**What you will do:** Leave the images behind and copy every record exactly.

(Pixel coordinate grounding data)
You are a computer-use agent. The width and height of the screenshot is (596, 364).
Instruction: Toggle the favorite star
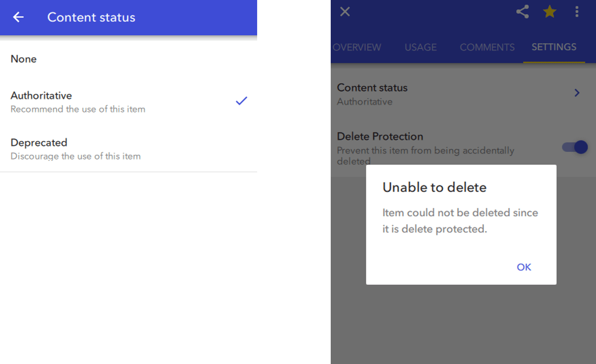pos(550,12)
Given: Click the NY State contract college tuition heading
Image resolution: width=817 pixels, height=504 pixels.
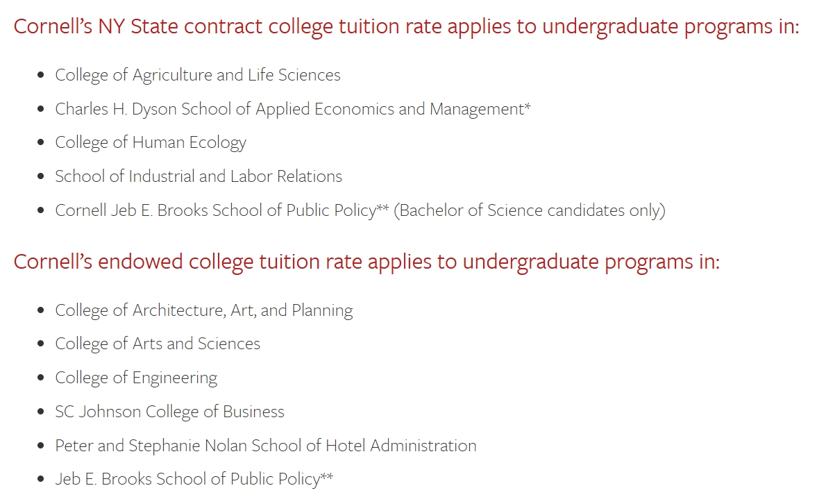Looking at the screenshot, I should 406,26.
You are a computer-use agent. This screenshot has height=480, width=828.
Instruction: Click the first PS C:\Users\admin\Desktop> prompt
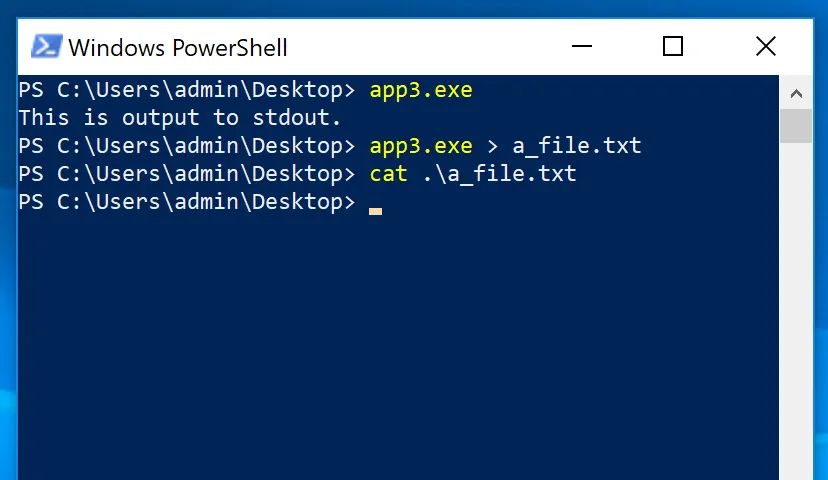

**Written answer:**
You are a computer-use agent. The width and height of the screenshot is (596, 364).
Instruction: Toggle the favorite star
pos(550,12)
Given: Click the NY State contract college tuition heading
Image resolution: width=817 pixels, height=504 pixels.
Looking at the screenshot, I should 406,26.
You are a computer-use agent. This screenshot has height=480, width=828.
Instruction: Click the first PS C:\Users\admin\Desktop> prompt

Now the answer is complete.